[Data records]
══════════════════════════════

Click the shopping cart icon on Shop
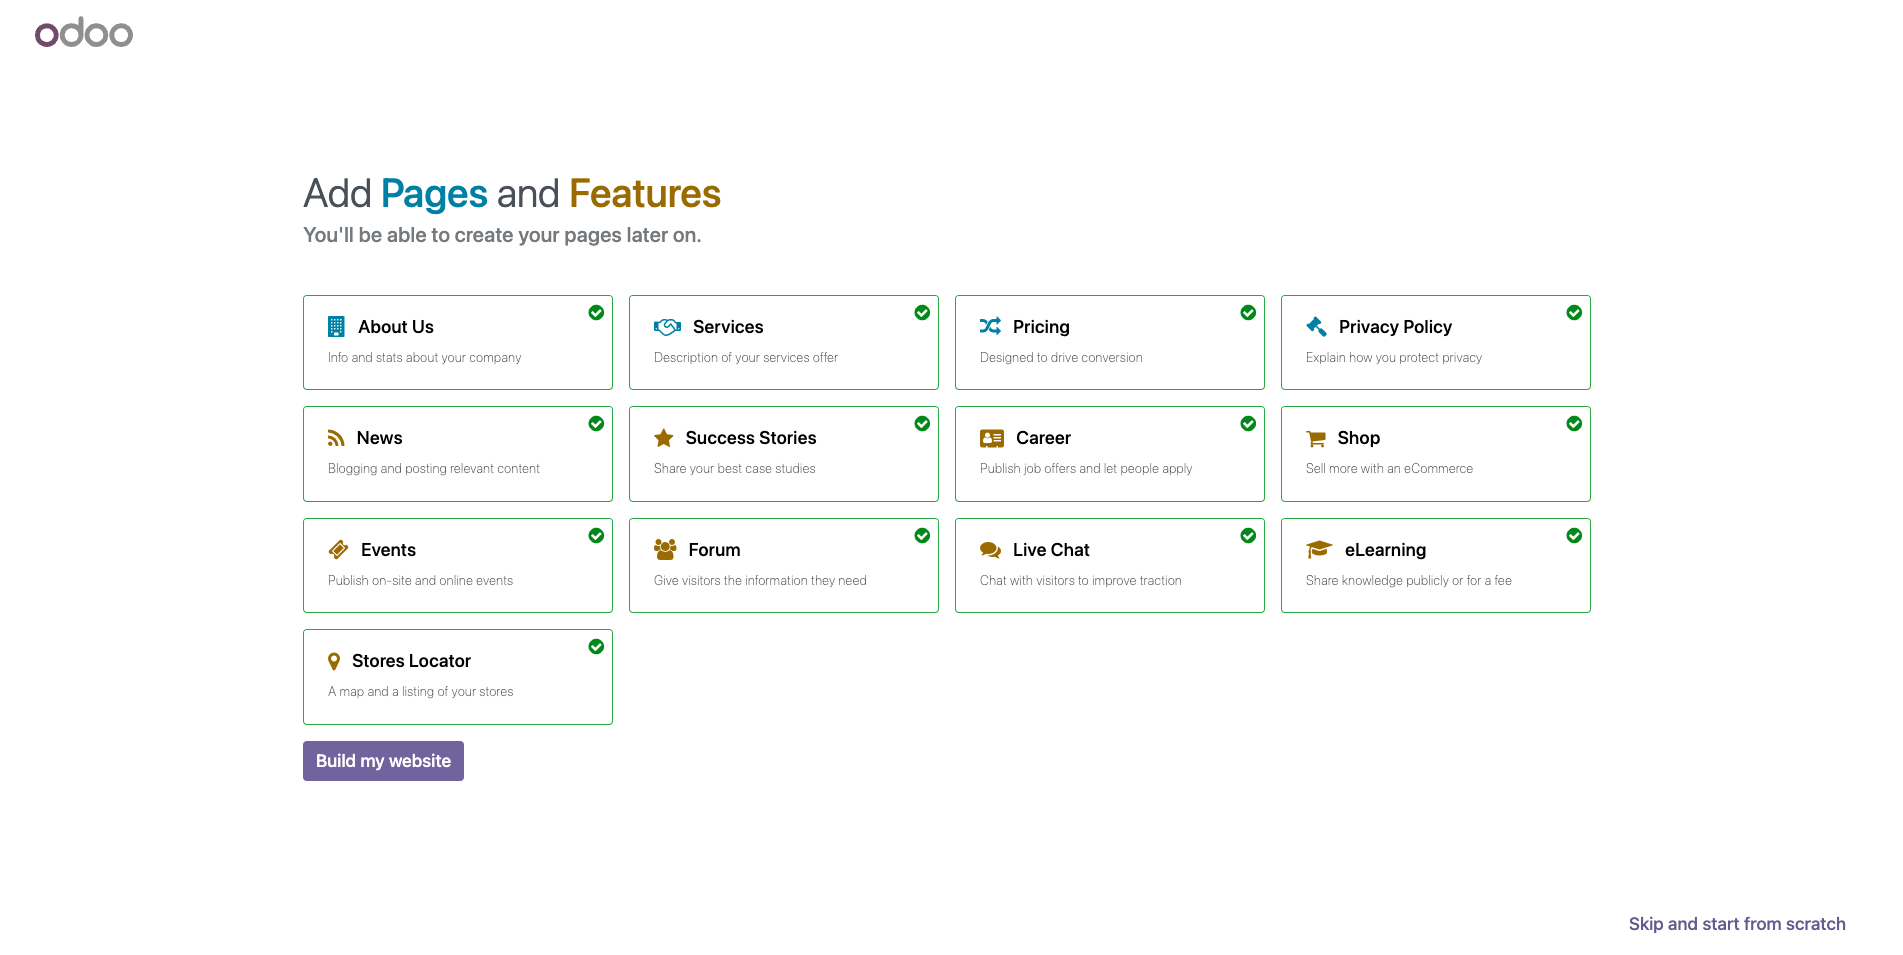 [1315, 438]
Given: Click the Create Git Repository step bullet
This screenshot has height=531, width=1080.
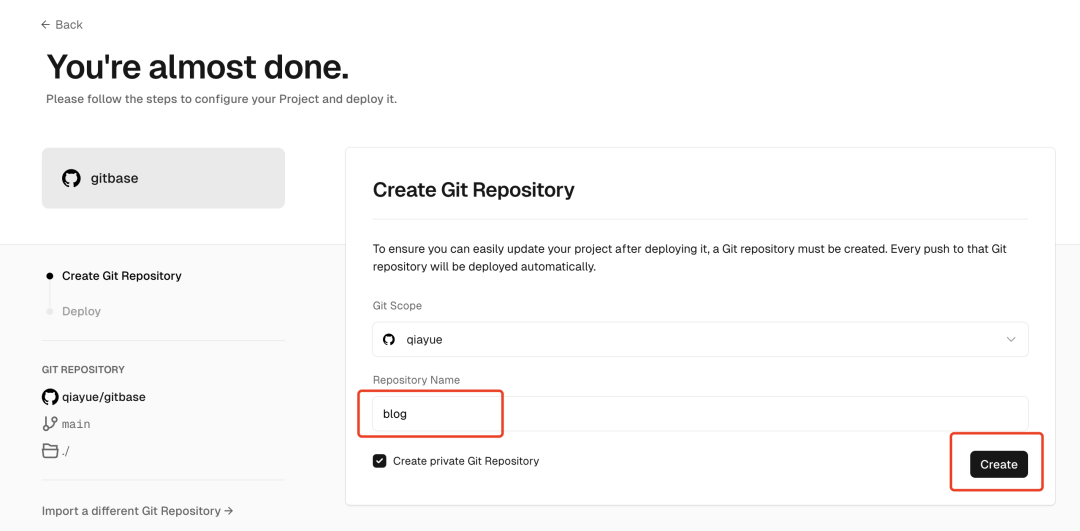Looking at the screenshot, I should (50, 276).
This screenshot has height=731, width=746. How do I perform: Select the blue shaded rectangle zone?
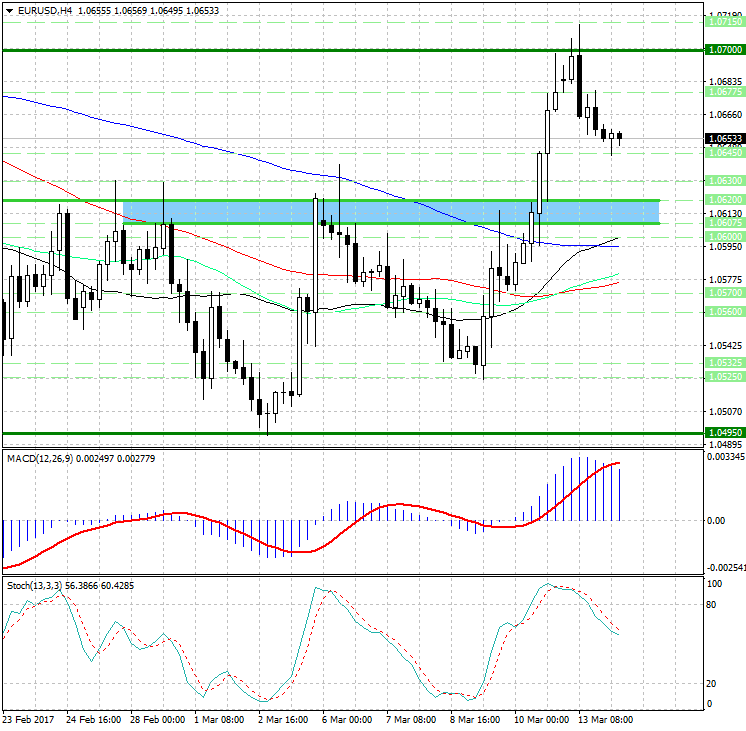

══════════════════════════════

→ **Task instructions**
Reproduce all of the records above exactly, but exclude the pictures.

→ **Solution**
Click the shopping cart icon on Shop
 [1315, 438]
Given: Click the Create Git Repository step bullet
This screenshot has height=531, width=1080.
Looking at the screenshot, I should (50, 276).
This screenshot has height=731, width=746. How do I perform: Select the blue shaded rectangle zone?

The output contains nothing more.